Last weekend, I did something I swore I’d never do. I said sharp words to another person’s child. I even harbored fantasies of grabbing her little arm and wagging my finger in her face. But I held myself to a few angry words.
On Sunday, our little family went to the mall to buy a new computer. While Dave took care of the details, I took R to the little indoor play area (Play? Me? She asked with incredulous joy). I watched from the sidelines as R struggled to climb the steps to the slide, often being run over by other, older children who didn’t have the patience for a barely two-year-old. I held my tongue, figuring she needed to learn how to fit in and climb those stairs, and God, I can’t do everything for her.

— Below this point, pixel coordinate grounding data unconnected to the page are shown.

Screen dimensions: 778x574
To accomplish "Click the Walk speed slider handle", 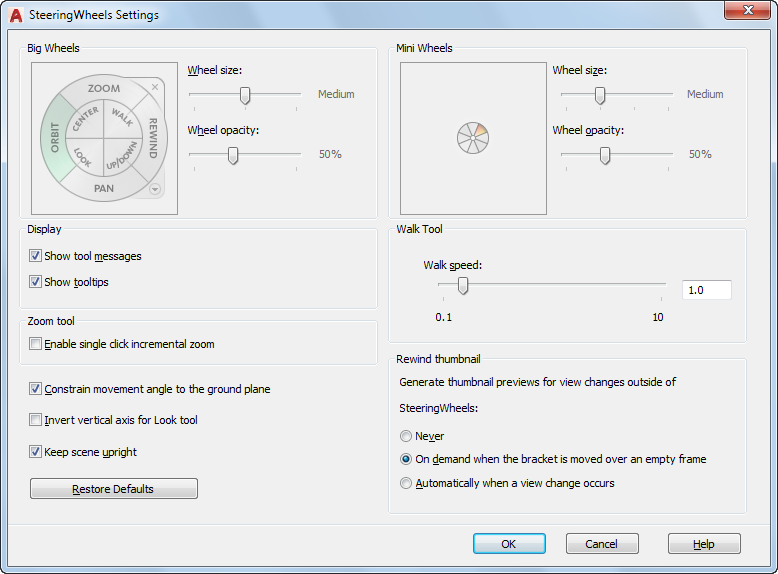I will point(462,286).
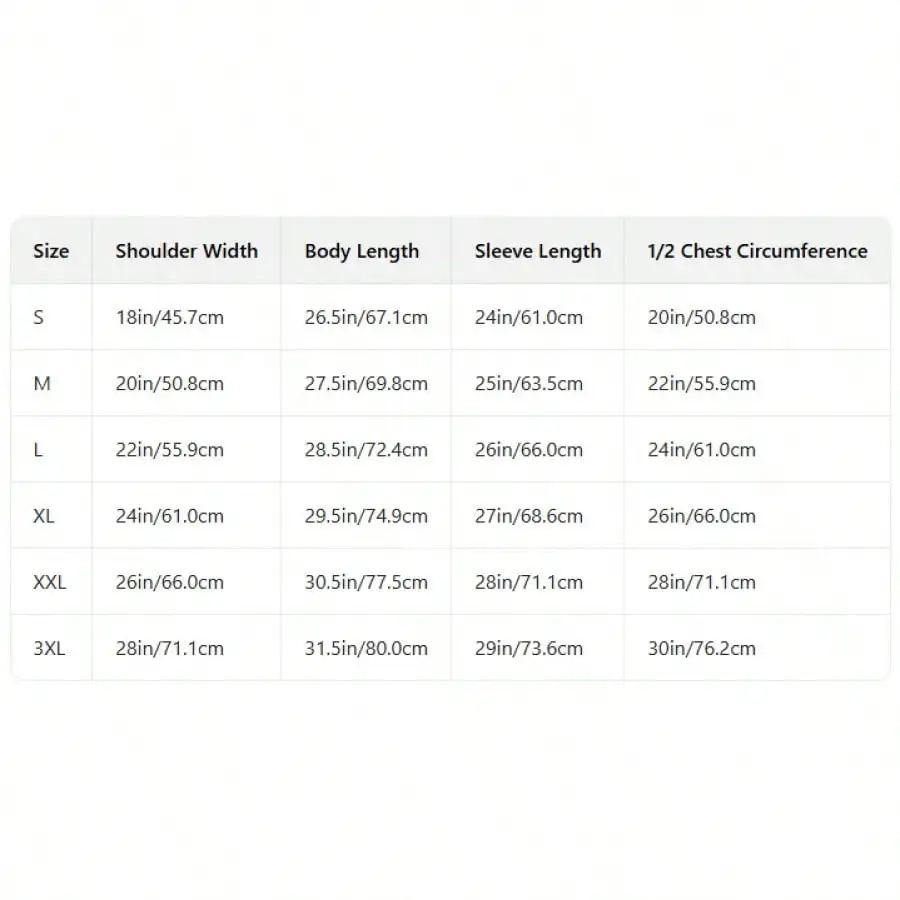The width and height of the screenshot is (900, 900).
Task: Select the XL size row label
Action: (x=44, y=516)
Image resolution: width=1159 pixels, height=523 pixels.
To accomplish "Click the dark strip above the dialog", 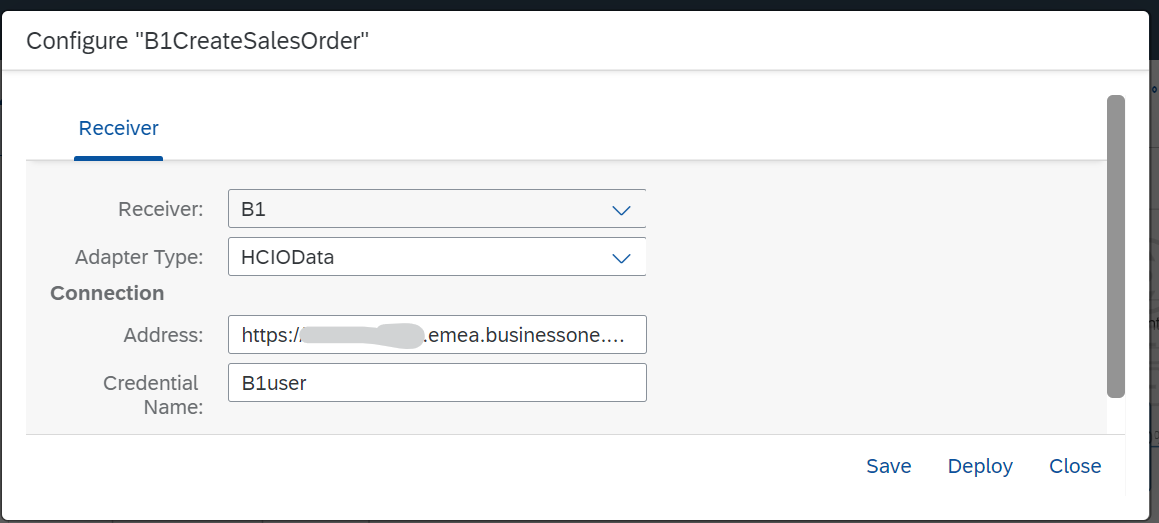I will coord(580,5).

She was thrilled with the whole experience, though occasionally bewildered when the other children would cut her in line. And I was happy too. When it began to get really crowded, the line for the little slide stretched a ways out. R was a real sweetheart, waiting her turn and giggling with some other children. Suddenly, a little girl who had been particularly rough earlier on came up to R and another little girl. She placed two hands on R’s chest and pushed with all her might. And then kicked her once she fell down.
I was livid.
I don’t know what came over me, but I felt like the stereotypical lioness rushing to protect her cub. R wasn’t even crying, just sitting there on the ground kind of stunned. I looked around wildly for her parents, but no one seemed to care. So I marched over and said to that little girl with all the anger and “mad voice” I could muster (and that was a lot) “We don’t push other people down. We don’t kick people. And I’d really appreciate it if you didn’t do it to my kid.”
And I grabbed R and we were out of there. And I felt even angrier that R was basically being punished for that child’s rude and possibly dangerous behavior.In retrospect, what I did probably had no affect on that child whatsoever. And her absent parents obviously didn’t care very much about her behavior. She had been running roughshod over many of the other children the entire time we were there, even sliding over a BABY because his father was too slow in getting him up from the bottom of the slide.
But now I’m left to wonder what is the right answer in situations like that? If the misbehaving child’s parents are nowhere to be found, what are we supposed to do? I don’t want to teach R to run from her battles (or that mommy will fight them for her), but I also don’t want her to think that I won’t be there for her whenever I can.